When Ducasse Studio’s pinch opened at Empire City Casino in 2013, the beer was as newsworthy as the food. There were not only 100 New York beers on tap, but also five booths with four built-in, self-serve taps per table. A screen displays how much you’ve poured, and you’re charged by the ounce.
A handful of places in New York City have a similar setup (Park Avenue Tavern was the first in 2011), but self-serve beer is extremely uncommon in Westchester and counties north. Restaurants that install it are betting that people will drink more if they don’t have to wait. The computerized system helps track what’s popular, and the tables spotlight relationships with breweries.
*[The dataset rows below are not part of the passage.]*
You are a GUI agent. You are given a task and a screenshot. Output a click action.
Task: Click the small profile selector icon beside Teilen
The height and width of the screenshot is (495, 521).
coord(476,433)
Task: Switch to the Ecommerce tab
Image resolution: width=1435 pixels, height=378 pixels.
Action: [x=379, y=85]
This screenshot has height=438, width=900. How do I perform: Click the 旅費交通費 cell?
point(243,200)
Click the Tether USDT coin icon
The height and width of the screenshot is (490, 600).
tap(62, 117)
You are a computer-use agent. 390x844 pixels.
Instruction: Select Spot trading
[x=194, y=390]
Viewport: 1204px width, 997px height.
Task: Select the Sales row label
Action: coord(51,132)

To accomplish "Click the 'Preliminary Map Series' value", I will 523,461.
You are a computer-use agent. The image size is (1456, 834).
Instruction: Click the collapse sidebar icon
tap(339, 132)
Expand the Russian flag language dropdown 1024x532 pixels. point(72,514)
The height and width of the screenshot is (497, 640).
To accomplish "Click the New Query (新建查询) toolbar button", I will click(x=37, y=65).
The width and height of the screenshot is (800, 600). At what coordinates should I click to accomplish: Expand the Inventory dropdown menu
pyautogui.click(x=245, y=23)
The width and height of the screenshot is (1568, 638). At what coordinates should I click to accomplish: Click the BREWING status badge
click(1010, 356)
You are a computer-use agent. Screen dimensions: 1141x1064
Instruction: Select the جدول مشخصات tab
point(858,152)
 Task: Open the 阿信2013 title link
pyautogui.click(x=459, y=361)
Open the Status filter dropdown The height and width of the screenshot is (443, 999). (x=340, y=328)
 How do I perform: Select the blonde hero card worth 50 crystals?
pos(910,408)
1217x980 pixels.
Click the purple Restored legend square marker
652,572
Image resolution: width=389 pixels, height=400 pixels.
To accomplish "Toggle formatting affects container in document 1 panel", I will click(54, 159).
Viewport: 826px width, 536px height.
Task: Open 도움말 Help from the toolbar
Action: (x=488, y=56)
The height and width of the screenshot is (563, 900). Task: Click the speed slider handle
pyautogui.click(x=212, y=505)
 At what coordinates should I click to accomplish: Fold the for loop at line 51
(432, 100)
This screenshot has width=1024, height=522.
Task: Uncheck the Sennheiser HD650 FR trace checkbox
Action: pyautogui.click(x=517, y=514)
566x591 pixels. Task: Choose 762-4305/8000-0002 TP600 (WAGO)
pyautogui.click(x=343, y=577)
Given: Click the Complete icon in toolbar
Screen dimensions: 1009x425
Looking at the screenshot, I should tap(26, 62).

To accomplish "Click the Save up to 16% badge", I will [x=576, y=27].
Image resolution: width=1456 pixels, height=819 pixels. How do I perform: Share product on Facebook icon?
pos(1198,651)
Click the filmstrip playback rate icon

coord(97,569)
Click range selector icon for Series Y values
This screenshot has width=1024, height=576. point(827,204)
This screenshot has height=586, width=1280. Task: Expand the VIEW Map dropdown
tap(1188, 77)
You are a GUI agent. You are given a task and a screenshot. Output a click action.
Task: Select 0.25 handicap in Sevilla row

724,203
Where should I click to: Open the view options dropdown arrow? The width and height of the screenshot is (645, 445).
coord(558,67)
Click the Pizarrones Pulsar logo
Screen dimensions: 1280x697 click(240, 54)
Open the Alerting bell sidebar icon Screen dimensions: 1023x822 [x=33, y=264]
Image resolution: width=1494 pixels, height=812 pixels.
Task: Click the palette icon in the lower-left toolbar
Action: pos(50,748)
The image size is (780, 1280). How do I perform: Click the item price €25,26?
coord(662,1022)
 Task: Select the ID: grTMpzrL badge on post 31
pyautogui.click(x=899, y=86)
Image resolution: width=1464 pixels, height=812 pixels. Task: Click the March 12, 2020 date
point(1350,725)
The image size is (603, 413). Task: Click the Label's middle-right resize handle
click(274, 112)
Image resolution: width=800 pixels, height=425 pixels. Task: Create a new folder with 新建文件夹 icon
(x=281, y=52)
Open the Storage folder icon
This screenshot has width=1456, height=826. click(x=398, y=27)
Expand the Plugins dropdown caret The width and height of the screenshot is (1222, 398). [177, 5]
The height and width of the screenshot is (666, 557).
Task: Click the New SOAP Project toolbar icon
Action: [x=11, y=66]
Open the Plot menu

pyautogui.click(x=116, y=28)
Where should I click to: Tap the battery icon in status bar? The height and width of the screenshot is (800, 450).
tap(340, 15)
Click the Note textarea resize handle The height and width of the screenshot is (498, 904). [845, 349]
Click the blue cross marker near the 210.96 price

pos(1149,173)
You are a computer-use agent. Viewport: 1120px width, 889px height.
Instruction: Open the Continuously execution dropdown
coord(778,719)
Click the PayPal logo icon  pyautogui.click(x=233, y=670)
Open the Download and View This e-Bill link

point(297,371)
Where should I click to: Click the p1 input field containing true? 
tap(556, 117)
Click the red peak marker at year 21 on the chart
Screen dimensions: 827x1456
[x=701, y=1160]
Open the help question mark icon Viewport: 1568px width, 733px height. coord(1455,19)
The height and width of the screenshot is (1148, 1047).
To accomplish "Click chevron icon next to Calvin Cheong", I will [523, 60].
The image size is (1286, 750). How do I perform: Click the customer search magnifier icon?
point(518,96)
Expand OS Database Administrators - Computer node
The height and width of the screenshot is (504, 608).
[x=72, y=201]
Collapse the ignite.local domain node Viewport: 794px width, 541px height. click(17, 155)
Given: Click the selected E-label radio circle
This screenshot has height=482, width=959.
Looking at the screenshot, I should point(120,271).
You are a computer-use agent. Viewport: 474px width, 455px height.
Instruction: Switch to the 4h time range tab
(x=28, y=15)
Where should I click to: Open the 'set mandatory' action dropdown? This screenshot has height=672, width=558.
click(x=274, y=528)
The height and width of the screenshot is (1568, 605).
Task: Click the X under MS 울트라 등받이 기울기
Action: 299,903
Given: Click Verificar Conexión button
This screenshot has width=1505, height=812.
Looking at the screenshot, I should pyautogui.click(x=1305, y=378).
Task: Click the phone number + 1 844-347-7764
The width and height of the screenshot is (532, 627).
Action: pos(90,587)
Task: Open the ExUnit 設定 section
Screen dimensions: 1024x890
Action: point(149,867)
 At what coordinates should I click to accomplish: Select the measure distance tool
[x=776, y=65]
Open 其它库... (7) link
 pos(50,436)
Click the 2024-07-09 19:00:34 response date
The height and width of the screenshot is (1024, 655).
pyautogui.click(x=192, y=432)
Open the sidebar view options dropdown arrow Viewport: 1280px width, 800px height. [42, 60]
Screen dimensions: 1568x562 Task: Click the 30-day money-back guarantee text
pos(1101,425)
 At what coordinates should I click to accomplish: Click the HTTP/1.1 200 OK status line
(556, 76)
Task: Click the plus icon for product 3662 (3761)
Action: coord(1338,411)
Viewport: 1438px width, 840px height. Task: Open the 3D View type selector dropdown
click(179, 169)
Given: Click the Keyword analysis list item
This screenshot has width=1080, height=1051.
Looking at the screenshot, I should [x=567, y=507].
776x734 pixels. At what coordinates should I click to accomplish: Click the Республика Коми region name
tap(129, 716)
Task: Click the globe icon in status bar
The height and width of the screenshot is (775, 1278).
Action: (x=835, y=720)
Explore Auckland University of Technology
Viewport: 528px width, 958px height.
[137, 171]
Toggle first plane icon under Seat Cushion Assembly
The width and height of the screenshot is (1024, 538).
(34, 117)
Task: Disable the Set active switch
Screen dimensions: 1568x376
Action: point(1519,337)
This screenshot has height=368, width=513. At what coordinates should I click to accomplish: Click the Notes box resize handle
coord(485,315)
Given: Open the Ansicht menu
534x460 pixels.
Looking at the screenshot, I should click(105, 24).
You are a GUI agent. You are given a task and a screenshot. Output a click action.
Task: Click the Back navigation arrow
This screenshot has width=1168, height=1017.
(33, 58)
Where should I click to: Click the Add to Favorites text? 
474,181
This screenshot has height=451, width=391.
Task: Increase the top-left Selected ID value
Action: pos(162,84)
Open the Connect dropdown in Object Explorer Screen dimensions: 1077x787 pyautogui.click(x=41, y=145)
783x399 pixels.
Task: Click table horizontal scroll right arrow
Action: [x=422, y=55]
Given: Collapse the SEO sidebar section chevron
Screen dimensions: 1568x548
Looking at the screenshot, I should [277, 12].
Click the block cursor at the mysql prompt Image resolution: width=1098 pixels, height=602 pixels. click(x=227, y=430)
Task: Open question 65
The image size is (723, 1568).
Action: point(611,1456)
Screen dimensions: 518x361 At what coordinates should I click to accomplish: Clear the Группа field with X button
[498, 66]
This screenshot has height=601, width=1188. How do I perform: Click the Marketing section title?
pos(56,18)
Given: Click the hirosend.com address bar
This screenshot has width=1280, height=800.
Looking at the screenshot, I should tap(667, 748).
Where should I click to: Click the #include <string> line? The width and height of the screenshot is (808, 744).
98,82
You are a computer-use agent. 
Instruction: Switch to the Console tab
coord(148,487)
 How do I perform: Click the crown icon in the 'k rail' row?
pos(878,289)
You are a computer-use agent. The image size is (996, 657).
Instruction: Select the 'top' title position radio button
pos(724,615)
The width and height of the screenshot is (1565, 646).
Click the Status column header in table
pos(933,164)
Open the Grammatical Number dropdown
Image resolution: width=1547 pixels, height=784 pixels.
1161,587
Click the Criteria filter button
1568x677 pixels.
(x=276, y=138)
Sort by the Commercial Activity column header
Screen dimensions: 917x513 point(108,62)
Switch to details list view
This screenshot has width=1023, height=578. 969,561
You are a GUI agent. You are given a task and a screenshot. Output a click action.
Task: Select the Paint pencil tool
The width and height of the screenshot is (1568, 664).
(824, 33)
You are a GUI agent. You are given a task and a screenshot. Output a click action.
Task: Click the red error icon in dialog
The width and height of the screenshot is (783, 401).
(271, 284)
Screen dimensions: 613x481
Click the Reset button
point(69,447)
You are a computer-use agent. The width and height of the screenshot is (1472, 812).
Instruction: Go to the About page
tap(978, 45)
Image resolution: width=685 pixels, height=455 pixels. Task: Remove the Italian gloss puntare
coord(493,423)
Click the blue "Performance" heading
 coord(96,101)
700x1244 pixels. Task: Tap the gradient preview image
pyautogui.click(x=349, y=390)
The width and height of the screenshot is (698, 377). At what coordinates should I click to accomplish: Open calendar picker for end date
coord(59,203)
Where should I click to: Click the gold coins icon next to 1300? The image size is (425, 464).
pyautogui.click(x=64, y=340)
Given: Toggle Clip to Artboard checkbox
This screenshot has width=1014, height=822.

For you, it means saving money on tipping and refilling at leisure—your own private keg party (without the frat).
The novelty of the self-serve taps fits in at pinch, which has a bowling alley and slot machines right outside the door. Pinch’s Beer Master Andrew Pasciucco, in symbiosis with local breweries, selects the beers (and sometimes uses a poll of pinch’s staff to pick).
Two booths were free when we walked in, one with Andean Brewing Company’s KUKA beers, another with selections from a mix of breweries (you can reserve specific tables ahead of time). The crew at the Yonkers Brewing Company table was chowing down on the decadent onion soup, which comes with a shooter of Captain Lawrence Brown Bird Ale.
Your server activates the taps electronically. But now it’s up to you to remember to tilt the glass, letting the beer hit the middle and slide down. Sampling is a luxury you’ll quickly get used to. Whether you end up drinking more or less, the value lies in pouring exactly how much you want.